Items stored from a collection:
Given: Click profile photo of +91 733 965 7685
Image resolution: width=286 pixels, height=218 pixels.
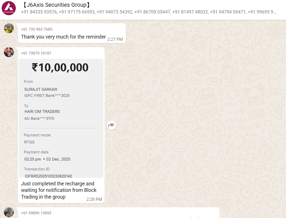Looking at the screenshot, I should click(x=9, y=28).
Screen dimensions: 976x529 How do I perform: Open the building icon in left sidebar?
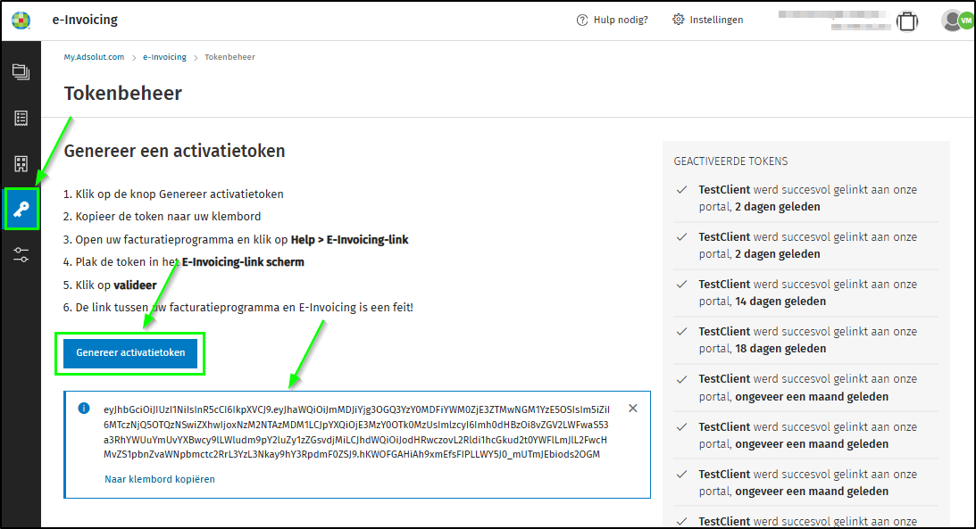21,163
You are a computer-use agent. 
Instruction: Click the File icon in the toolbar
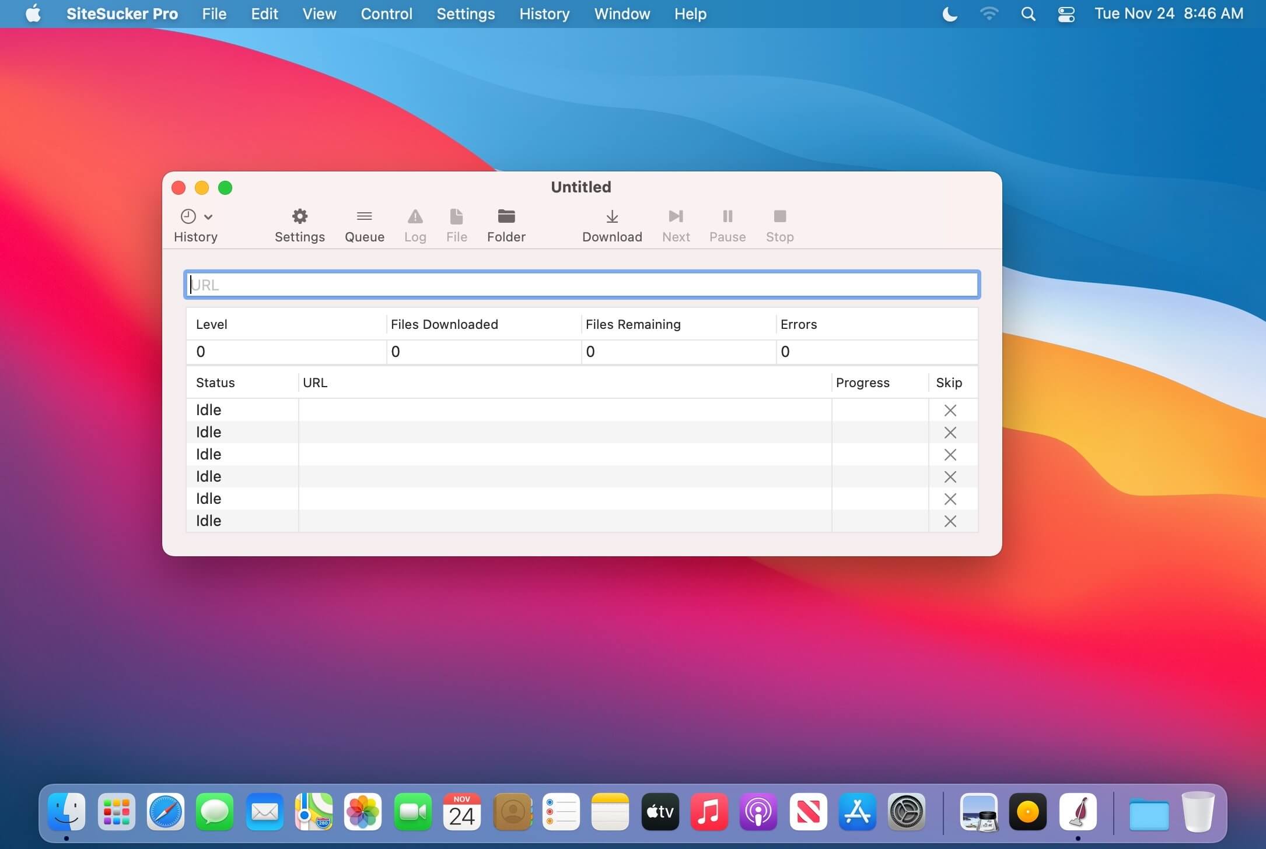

YOUR TASK: Filter the data above, copying out every line that contains the word "icon".

TASK RESULT:
Screen dimensions: 976x529 How do I perform: Open the building icon in left sidebar?
Instruction: Click the File icon in the toolbar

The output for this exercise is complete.